▸ **ACTION ITEM**: Once you know how many lines below hold "computer", reply with that number and add nothing.

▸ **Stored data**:
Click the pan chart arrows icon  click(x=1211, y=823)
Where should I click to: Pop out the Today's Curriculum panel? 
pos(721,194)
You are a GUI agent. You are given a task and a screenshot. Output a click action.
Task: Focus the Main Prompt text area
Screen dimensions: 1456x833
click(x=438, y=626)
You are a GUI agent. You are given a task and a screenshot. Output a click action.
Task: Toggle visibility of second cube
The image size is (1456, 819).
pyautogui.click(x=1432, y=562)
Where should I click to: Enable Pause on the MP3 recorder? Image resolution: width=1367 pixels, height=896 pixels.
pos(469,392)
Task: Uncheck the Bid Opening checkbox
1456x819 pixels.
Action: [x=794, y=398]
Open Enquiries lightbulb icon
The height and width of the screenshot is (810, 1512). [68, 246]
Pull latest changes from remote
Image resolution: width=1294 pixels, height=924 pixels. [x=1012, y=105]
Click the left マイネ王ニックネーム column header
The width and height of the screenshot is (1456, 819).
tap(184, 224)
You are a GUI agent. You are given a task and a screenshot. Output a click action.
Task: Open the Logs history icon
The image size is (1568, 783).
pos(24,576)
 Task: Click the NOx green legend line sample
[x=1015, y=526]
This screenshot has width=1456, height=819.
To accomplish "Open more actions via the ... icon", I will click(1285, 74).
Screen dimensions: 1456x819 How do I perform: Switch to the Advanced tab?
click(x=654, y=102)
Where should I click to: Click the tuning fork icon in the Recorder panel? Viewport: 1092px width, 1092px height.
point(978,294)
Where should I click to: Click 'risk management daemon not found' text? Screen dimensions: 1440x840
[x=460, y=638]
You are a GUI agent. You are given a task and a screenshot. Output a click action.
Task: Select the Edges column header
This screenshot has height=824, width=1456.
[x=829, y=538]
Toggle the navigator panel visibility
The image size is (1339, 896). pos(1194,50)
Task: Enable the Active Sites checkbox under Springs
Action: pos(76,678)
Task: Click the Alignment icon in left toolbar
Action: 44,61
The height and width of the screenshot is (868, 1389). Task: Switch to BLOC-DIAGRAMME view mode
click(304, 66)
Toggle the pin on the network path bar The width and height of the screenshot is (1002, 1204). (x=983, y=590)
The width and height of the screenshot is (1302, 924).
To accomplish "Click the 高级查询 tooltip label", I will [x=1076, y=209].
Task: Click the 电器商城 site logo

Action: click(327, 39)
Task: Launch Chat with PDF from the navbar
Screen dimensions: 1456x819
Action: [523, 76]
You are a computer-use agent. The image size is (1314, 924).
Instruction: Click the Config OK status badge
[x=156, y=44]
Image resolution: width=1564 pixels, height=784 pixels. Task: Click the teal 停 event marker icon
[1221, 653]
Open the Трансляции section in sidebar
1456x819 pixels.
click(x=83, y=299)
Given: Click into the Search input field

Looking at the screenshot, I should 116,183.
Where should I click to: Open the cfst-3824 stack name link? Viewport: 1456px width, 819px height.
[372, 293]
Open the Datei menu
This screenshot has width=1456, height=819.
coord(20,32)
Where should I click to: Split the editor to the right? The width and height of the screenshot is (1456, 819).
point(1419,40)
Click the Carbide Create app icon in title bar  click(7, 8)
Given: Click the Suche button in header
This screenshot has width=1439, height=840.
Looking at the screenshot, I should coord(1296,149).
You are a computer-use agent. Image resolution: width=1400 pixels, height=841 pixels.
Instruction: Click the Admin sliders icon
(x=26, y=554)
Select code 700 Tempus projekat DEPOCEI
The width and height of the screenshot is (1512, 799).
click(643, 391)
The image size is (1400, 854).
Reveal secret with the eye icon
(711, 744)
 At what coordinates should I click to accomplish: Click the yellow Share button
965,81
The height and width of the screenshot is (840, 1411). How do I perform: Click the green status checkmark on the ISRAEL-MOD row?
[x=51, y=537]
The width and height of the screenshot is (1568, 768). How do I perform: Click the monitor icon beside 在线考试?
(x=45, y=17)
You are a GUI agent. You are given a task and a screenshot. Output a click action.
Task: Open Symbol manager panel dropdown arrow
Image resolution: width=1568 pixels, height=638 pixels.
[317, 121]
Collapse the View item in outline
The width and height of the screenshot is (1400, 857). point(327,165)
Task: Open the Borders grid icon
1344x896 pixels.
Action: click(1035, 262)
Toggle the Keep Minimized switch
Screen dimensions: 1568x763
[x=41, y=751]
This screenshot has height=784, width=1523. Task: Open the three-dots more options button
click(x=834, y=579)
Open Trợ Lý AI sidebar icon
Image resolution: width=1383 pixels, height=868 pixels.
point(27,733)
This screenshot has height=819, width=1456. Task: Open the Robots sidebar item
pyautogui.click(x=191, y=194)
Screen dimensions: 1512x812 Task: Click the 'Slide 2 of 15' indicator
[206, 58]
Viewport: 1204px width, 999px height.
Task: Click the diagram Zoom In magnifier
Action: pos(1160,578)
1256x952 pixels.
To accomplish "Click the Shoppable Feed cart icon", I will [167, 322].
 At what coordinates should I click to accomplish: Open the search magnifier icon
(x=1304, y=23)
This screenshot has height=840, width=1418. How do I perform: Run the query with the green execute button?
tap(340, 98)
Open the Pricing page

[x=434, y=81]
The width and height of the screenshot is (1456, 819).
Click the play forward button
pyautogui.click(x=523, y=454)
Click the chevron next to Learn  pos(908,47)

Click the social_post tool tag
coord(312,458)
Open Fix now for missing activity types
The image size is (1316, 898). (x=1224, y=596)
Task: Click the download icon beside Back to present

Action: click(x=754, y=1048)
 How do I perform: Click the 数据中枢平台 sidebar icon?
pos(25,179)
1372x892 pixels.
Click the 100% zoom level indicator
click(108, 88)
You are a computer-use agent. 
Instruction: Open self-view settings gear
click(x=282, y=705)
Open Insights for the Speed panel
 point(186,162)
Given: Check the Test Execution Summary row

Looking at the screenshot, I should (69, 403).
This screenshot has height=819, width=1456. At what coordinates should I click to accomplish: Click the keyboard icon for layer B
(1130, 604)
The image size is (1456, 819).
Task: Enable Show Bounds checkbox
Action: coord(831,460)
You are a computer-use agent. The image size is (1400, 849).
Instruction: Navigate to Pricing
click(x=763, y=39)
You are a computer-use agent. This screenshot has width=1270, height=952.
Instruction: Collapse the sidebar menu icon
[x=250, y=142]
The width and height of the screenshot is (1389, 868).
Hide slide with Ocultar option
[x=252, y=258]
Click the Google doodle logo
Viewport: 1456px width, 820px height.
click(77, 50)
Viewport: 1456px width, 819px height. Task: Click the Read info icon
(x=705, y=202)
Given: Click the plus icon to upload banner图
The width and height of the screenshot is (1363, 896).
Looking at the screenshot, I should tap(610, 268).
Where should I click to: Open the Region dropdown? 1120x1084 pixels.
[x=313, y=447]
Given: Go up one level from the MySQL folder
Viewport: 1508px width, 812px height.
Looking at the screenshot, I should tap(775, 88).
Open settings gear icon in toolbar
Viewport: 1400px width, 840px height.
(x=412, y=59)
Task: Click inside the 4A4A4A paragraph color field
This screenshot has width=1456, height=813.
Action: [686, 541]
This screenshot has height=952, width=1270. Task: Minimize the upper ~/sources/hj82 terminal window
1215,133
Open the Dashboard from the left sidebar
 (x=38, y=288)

▸ **ANSWER TO THIS TASK**: 5